The Dulles Greenway, Virginia's first private toll road since 1816, is a 14-mile (23 km) highway connecting Washington Dulles International Airport with Leesburg, Virginia. In 1988, the Virginia General Assembly authorized private development of toll roads. To take advantage of this opportunity, the Bryant/Crane family of Middleburg, Virginia, AIE, L.L.C., and Kellogg, Brown and Root of Houston, Texas joined to form Toll Road Investors Partnership II (TRIP II). Brown & Root constructed the road with private funds, opening it for traffic on September 29, 1995. Autostrade International, a company with over 30 years of experience in the development, construction, maintenance, and operation of Italian toll road networks, formed an American subsidiary to take over operation of the Greenway.

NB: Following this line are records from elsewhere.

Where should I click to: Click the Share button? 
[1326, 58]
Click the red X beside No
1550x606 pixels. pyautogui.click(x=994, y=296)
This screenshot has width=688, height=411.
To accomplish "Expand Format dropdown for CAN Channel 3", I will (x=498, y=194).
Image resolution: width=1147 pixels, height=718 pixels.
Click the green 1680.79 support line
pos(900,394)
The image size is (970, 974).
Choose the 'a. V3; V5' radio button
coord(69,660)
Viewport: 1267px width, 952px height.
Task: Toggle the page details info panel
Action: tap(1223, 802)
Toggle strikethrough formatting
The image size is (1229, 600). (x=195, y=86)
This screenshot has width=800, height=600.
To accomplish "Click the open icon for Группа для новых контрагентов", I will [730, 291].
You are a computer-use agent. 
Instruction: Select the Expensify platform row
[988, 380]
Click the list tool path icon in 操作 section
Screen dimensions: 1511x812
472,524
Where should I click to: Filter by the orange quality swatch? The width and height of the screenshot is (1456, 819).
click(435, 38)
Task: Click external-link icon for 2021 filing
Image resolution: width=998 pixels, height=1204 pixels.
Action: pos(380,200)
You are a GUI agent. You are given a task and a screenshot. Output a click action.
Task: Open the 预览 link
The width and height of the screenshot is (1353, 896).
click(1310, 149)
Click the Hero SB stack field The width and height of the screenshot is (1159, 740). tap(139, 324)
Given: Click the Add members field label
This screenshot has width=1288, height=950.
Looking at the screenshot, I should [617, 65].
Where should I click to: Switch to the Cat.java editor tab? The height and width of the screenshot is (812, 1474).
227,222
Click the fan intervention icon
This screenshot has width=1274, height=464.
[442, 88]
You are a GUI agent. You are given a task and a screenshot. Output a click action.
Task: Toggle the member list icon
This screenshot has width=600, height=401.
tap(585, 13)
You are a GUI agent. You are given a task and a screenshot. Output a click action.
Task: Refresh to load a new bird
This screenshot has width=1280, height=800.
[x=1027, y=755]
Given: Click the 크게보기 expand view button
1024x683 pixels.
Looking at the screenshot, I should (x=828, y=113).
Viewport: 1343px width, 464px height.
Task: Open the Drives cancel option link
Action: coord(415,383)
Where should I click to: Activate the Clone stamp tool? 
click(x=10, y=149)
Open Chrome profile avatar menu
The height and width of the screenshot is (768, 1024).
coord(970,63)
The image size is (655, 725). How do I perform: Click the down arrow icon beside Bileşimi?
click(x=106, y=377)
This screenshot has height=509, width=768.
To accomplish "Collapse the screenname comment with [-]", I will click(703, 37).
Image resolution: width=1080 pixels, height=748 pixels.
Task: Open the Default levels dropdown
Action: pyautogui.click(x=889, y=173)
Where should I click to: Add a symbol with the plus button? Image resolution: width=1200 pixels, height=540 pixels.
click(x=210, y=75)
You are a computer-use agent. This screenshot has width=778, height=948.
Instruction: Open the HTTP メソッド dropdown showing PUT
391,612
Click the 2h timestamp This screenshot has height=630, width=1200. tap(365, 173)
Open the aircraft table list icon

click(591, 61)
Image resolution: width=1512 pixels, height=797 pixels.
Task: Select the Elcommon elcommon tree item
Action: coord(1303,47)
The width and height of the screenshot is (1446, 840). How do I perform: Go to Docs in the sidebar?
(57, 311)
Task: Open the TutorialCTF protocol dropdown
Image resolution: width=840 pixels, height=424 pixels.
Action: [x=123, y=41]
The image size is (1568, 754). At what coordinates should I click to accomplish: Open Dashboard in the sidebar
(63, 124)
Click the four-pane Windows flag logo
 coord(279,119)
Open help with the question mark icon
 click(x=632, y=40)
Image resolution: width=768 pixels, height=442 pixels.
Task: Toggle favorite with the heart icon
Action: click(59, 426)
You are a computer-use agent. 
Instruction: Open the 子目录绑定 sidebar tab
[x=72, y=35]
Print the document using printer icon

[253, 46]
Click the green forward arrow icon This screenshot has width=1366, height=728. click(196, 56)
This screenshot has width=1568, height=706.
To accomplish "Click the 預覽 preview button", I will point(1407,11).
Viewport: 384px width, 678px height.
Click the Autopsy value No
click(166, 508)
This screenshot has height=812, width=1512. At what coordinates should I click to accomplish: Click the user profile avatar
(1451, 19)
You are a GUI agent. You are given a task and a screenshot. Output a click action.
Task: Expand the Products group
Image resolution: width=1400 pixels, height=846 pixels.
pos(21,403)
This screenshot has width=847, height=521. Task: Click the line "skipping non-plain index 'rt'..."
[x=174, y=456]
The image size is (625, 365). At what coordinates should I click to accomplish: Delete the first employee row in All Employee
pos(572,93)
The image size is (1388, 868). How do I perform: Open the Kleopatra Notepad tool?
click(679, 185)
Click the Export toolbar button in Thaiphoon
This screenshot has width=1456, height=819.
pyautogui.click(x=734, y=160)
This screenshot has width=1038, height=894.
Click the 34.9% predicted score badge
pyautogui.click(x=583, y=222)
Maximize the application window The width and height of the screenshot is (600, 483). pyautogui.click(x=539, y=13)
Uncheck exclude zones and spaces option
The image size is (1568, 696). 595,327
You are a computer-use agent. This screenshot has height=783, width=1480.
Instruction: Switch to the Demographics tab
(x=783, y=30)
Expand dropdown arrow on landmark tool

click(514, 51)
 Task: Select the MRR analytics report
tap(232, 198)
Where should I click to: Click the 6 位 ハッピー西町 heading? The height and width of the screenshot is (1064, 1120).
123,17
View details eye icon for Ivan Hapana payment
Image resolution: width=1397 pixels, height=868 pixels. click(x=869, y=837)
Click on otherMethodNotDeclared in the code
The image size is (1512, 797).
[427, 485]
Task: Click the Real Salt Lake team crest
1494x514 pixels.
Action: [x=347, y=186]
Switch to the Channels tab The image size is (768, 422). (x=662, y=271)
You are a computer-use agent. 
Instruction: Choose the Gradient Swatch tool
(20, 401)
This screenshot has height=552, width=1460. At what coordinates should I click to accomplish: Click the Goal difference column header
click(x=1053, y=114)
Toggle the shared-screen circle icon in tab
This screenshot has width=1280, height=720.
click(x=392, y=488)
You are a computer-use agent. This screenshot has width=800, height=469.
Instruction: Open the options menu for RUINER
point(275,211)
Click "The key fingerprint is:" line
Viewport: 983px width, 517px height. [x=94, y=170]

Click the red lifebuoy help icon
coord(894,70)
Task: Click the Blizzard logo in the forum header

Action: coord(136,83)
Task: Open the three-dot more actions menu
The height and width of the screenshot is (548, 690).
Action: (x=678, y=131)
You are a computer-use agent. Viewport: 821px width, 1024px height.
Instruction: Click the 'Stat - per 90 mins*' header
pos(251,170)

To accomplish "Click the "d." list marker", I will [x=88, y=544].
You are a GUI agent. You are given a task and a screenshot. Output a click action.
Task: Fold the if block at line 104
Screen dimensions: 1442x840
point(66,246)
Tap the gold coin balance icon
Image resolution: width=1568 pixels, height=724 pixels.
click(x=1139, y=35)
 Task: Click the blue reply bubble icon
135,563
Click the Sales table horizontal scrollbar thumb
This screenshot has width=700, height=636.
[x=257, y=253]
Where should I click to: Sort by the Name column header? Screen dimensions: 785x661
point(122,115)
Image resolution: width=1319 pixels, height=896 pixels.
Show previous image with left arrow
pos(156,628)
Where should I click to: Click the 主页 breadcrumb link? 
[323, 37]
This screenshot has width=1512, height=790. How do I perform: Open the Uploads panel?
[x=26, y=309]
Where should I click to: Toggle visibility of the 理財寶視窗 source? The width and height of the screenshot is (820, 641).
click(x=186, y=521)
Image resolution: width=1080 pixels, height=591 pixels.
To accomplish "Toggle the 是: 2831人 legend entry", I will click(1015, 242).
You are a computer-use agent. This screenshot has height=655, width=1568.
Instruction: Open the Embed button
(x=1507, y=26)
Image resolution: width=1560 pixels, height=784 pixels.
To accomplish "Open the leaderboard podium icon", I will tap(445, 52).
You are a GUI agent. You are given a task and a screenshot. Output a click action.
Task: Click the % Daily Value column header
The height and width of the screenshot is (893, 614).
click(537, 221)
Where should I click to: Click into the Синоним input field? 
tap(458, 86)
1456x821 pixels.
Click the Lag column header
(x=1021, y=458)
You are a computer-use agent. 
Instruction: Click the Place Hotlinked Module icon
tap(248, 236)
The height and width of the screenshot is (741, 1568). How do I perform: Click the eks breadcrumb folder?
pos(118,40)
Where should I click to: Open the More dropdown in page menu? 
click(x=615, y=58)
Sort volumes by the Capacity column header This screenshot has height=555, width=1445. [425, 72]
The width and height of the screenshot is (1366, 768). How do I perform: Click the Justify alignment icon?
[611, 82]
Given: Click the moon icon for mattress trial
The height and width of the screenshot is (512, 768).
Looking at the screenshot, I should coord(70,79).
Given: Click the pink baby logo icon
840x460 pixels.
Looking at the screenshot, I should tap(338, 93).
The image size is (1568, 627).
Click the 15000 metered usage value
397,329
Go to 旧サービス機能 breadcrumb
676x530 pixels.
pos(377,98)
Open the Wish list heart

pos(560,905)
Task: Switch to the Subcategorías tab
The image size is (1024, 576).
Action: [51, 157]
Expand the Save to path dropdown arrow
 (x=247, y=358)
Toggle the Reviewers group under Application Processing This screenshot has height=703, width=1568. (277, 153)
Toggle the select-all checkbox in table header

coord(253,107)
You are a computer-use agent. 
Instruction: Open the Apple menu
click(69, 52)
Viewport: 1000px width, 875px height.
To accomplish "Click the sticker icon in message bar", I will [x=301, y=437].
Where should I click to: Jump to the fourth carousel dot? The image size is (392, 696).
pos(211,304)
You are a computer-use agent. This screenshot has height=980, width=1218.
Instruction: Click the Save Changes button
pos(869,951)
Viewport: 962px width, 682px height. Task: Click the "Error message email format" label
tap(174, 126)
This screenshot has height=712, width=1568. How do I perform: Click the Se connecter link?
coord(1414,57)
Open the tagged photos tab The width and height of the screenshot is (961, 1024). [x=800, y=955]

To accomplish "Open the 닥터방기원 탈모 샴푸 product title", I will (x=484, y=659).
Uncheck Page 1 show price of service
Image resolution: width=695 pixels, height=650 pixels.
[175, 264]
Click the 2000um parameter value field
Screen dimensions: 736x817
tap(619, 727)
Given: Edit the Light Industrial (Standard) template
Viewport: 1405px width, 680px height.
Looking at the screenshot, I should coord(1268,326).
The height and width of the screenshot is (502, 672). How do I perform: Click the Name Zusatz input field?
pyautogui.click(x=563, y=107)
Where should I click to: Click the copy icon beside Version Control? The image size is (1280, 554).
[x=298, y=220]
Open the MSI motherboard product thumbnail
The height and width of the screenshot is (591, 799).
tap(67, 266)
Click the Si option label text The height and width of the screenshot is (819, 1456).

The Greenway has several methods of expediting traffic flow. Six traffic lanes, a uniform 65 mph (105 km/h) speed limit, and a complete absence of traffic lights keep traffic moving at a steady pace. In addition, electronic toll collection, using the Virginia Department of Transportation's Smart Tag system, enables Smart Tag lanes to "process five times as many vehicles per hour as conventional cash payment lanes".

The Dulles Greenway charges a fixed amount for use of the road, regardless of whether the driver exits before driving the complete length of the Greenway. In 2004, the operators won approval from the State Corporation Commission to increase tolls from $2.00 to $3.00 per car. In 2005, Tom Sines of TRIP II announced plans for widening the highway, adding two new exits, expanding the main toll plaza, building a ramp to the airport, and reconfiguring an exit as a cloverleaf interchange.